Location
- Birmingham Road Kidderminster, Worcestershire, DY10 2BY England 52°23′25″N 2°14′18″W﻿ / ﻿52.390327°N 2.238207°W

Information
- Type: Free school
- Established: 1903
- Local authority: Worcestershire
- Department for Education URN: 141105 Tables
- Ofsted: Reports
- Head Teacher: Ian Williams
- Gender: Coeducational
- Age: 4 to 18
- Colours: Navy blue, gold
- Website: http://www.holytrinity.co.uk

= Holy Trinity School, Kidderminster =

Holy Trinity School is a co-educational free school located in Kidderminster, Worcestershire, England, offering education to children from 4 years up to 18 years of age. The school operates under a charitable status, governed by a board of Governors. A free school is a non-selective school that is funded by the taxpayer but is independent of state control. However, it is subject to inspection by Ofsted and is accountable to the Secretary of State for Education.

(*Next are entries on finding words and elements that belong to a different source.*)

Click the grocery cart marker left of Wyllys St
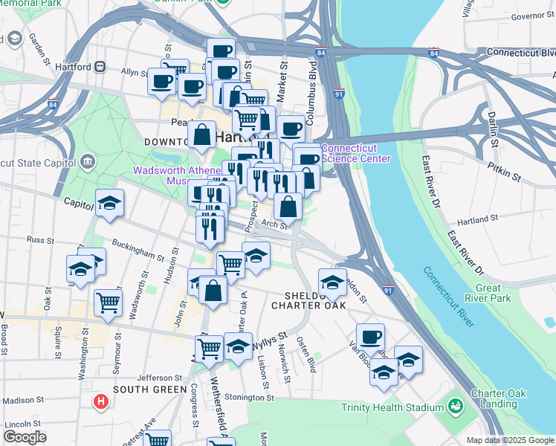This screenshot has width=556, height=446. (209, 351)
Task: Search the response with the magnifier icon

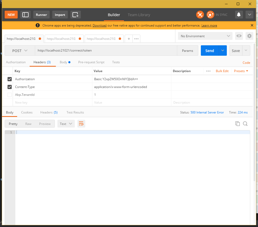Action: tap(245, 124)
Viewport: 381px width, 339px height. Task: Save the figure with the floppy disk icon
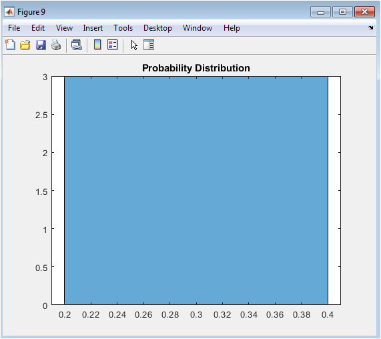[x=41, y=45]
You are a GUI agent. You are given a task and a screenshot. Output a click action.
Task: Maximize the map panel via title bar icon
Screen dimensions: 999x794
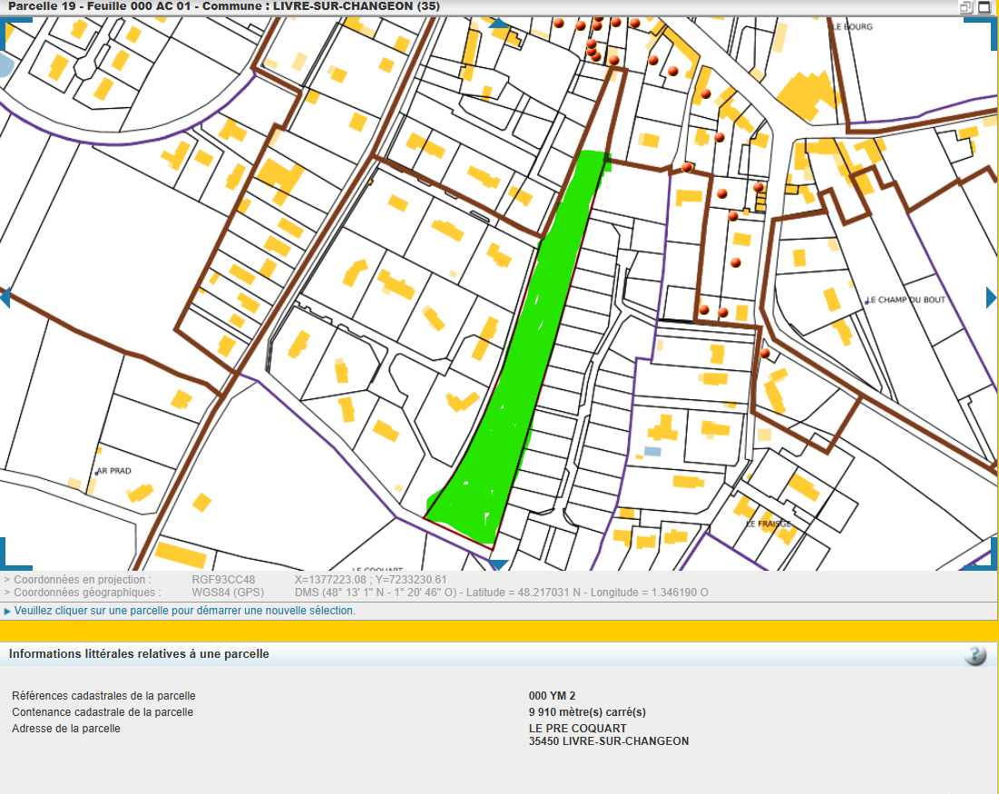click(984, 7)
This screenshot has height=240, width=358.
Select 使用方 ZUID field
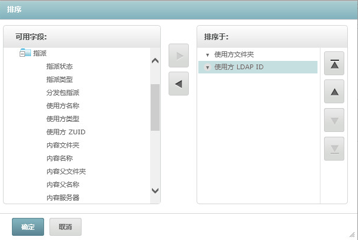coord(66,132)
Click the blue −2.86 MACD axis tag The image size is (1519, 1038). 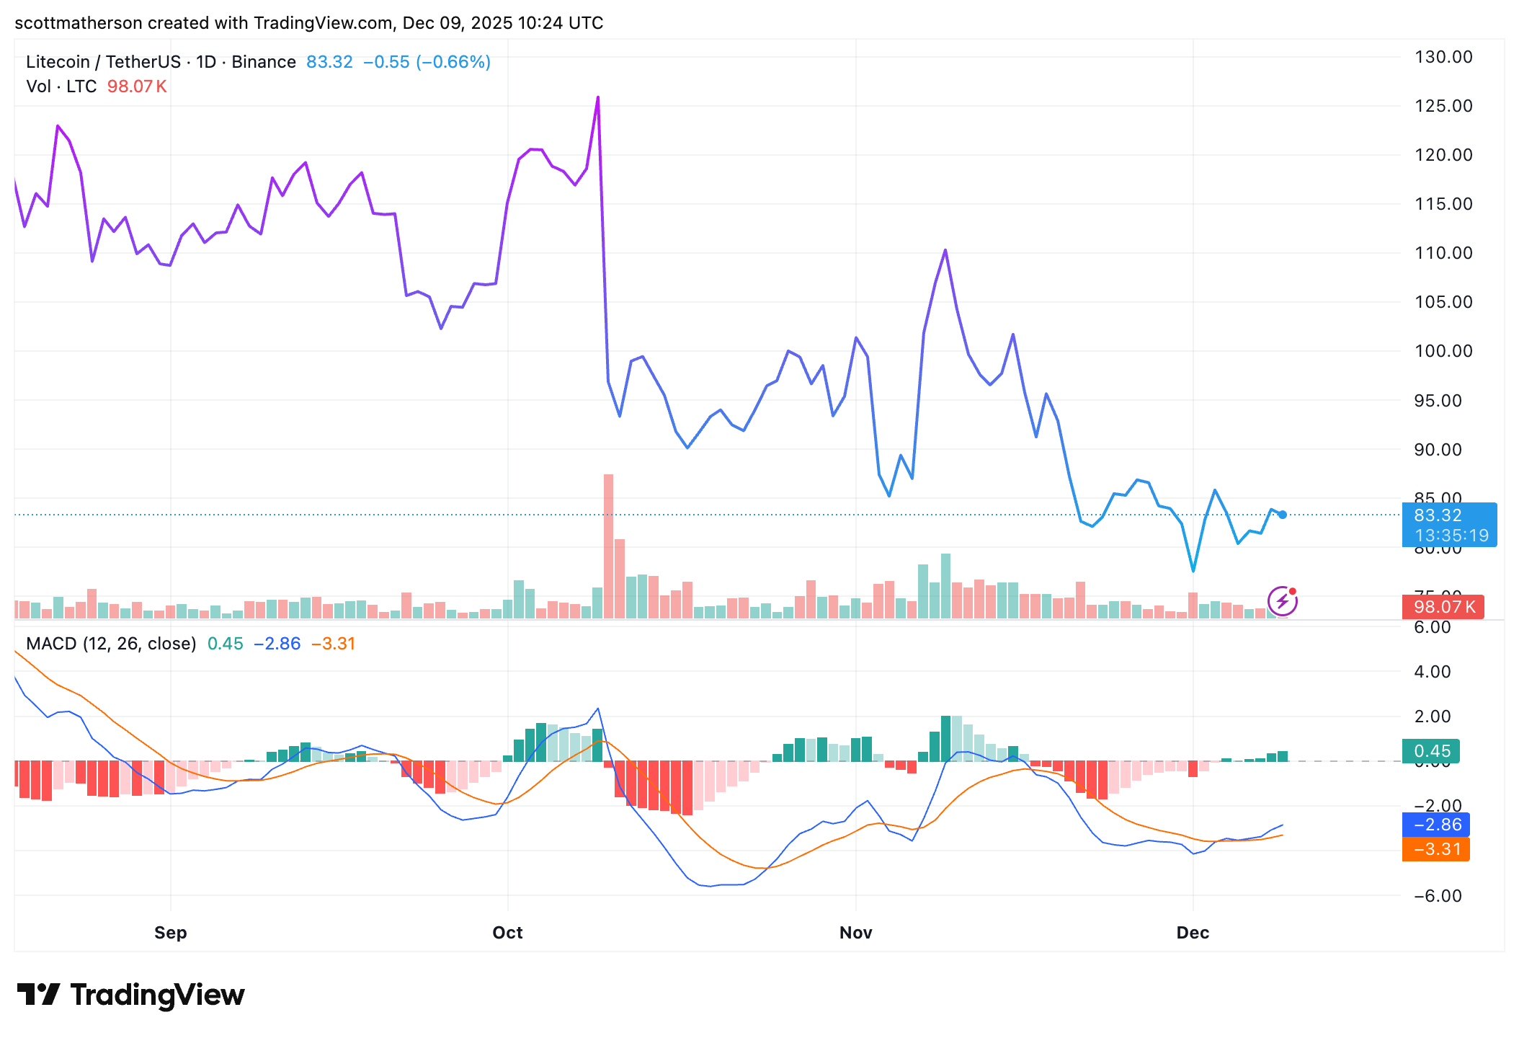coord(1435,825)
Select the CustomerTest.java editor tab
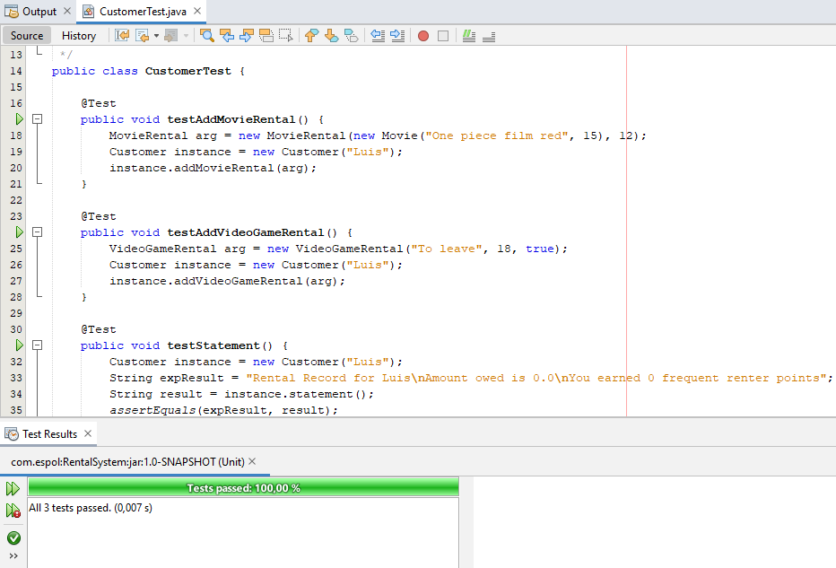 (130, 9)
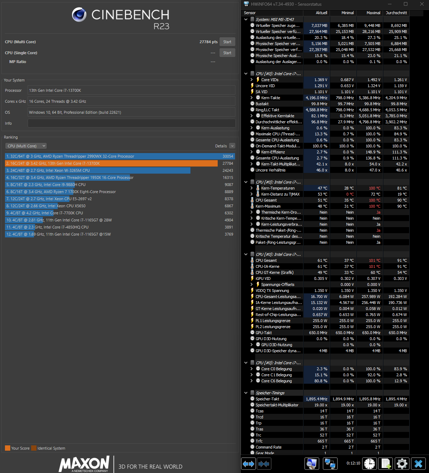Reset timer values using the clock icon
429x473 pixels.
[370, 463]
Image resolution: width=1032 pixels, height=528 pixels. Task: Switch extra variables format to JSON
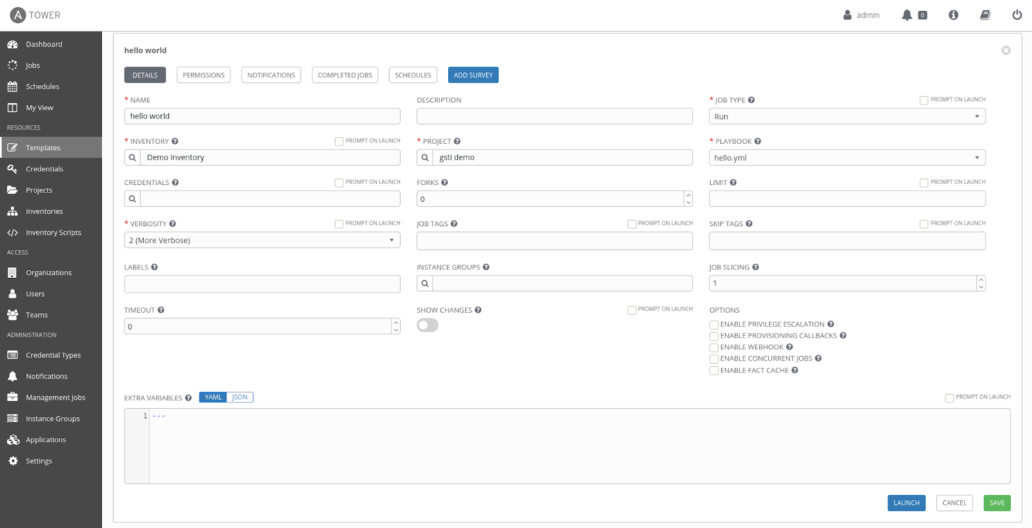click(240, 397)
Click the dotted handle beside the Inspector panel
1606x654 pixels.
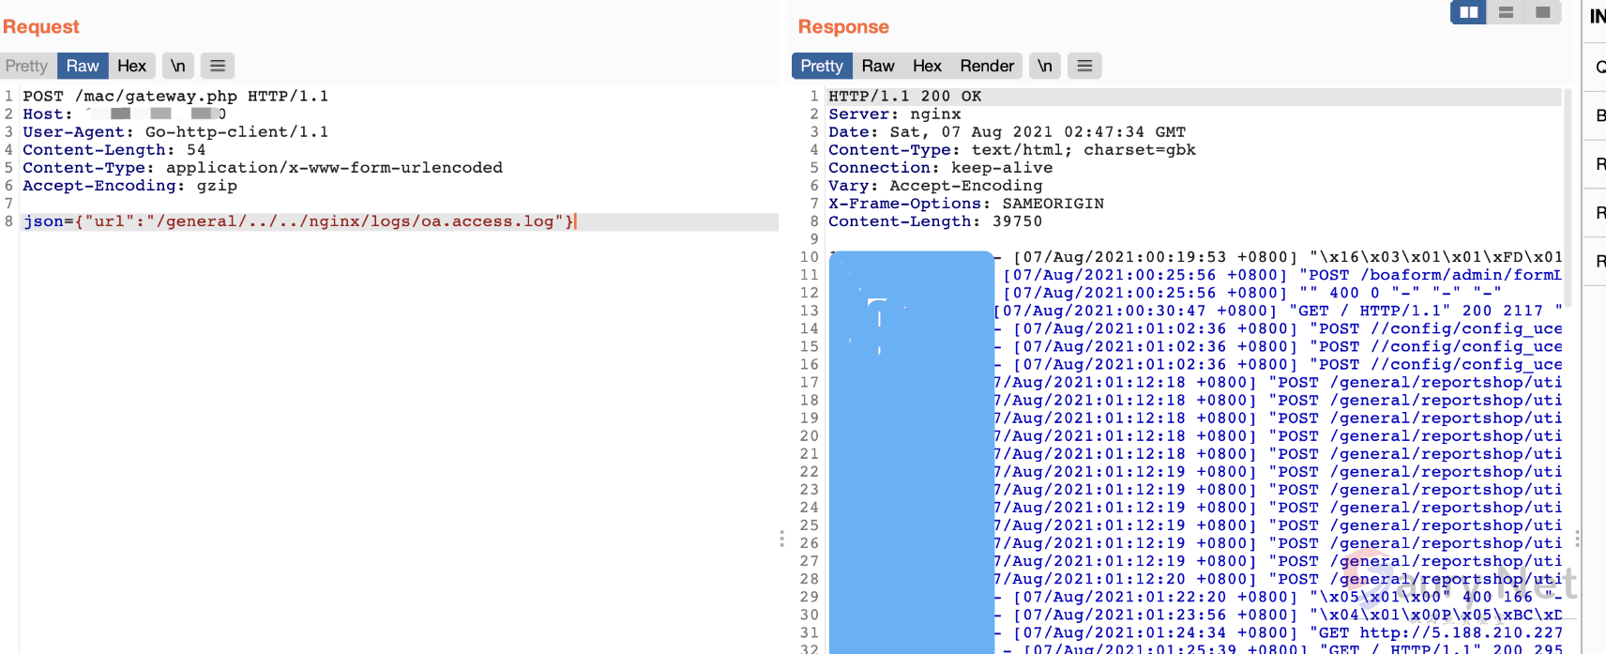pyautogui.click(x=1577, y=539)
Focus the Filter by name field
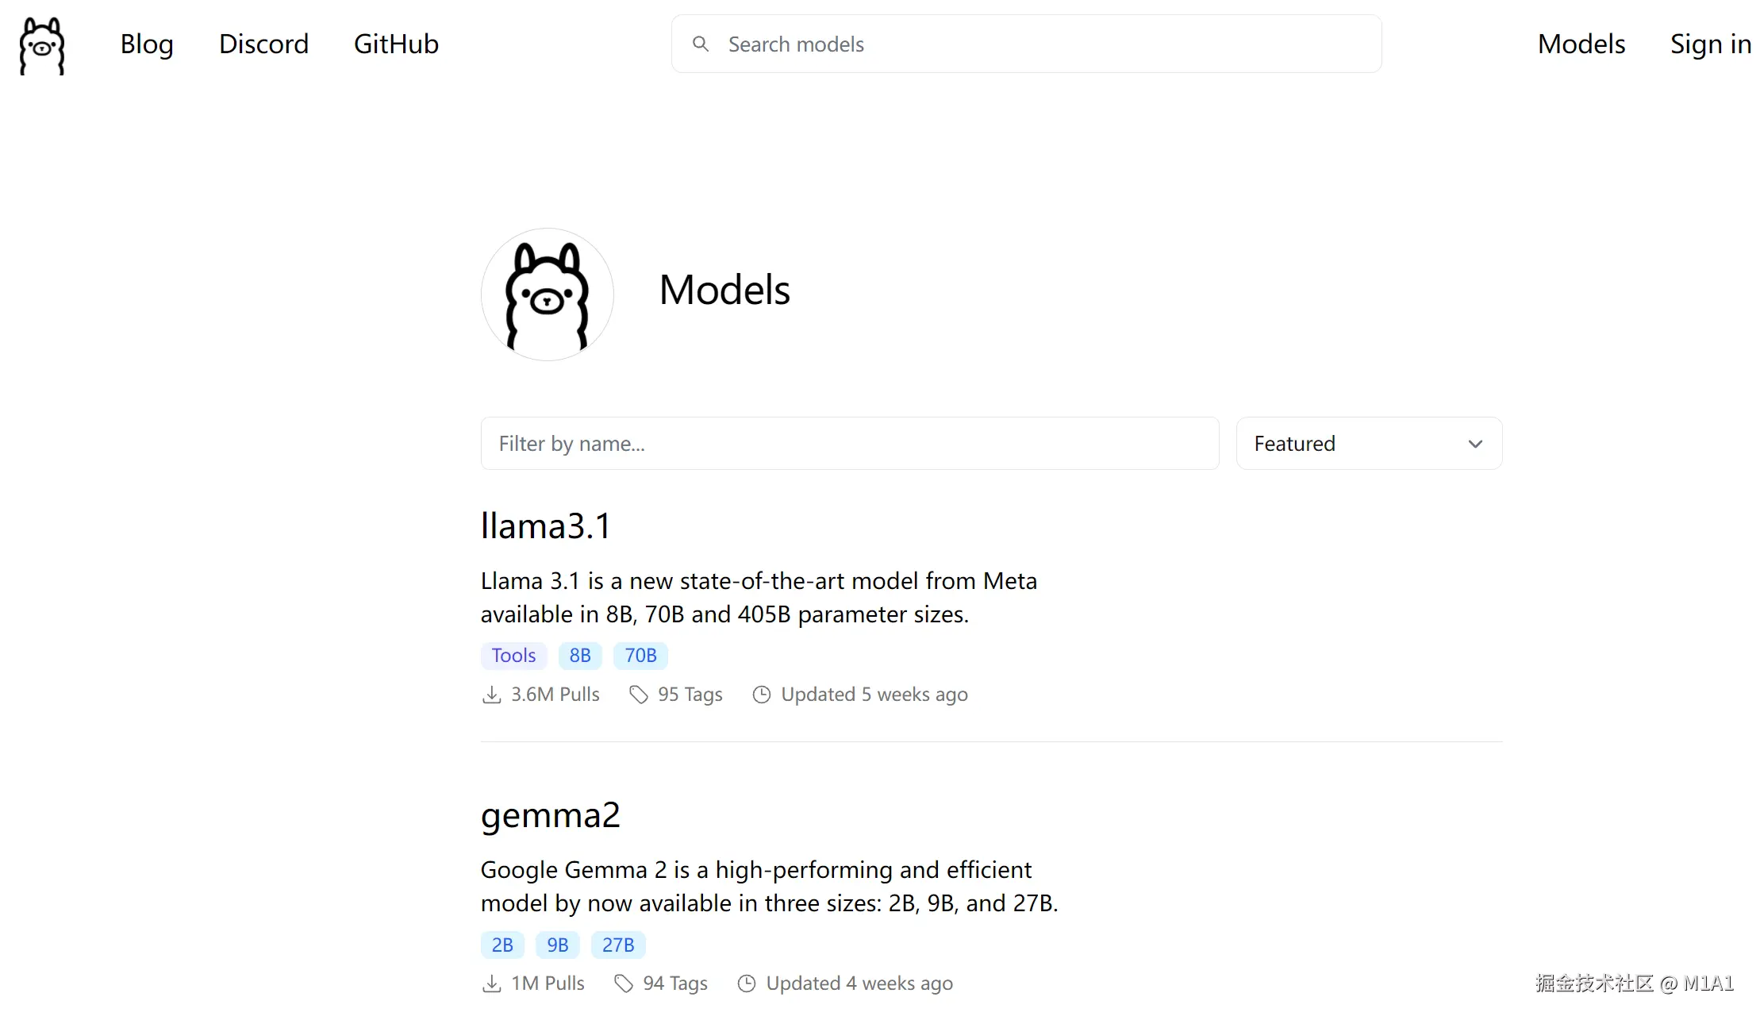The image size is (1760, 1020). [849, 444]
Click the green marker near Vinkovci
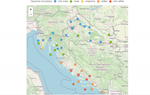This screenshot has width=150, height=95. 111,42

Children who enter at age 4 are able to continue their school education until it ends at age 18 years. The school has separate Primary, Senior and Sixth Form sections.

The main building is a former Victorian private house known as Elderslie. Founded in 1903 as the Holy Trinity Convent School by a group of Catholic nuns of the Trinitarian Sisters of Valence from France, it became secularised in 1985, and in 1986 it was renamed Holy Trinity School under the ownership of a group of parents who formed the board of trustees. In 2014 Holy Trinity became a free school, and is now state-funded, and free to attend. The Nursery became a separate entity in 2014 and is now known as Little Trinity, providing day care for children from 2 – 5 years.

==Curriculum==
Subjects taught in the school follow the National Curriculum, and include business, art and design, biology, chemistry, drama, economics, English literature, geography, history, information and communications technology (ICT), law, mathematics, music, modern foreign languages (French), music, physical education (P.E.), physics, and psychology.

==School performance==

As of 2020, the school's most recent Ofsted inspection was in 2017, when it was judged Good.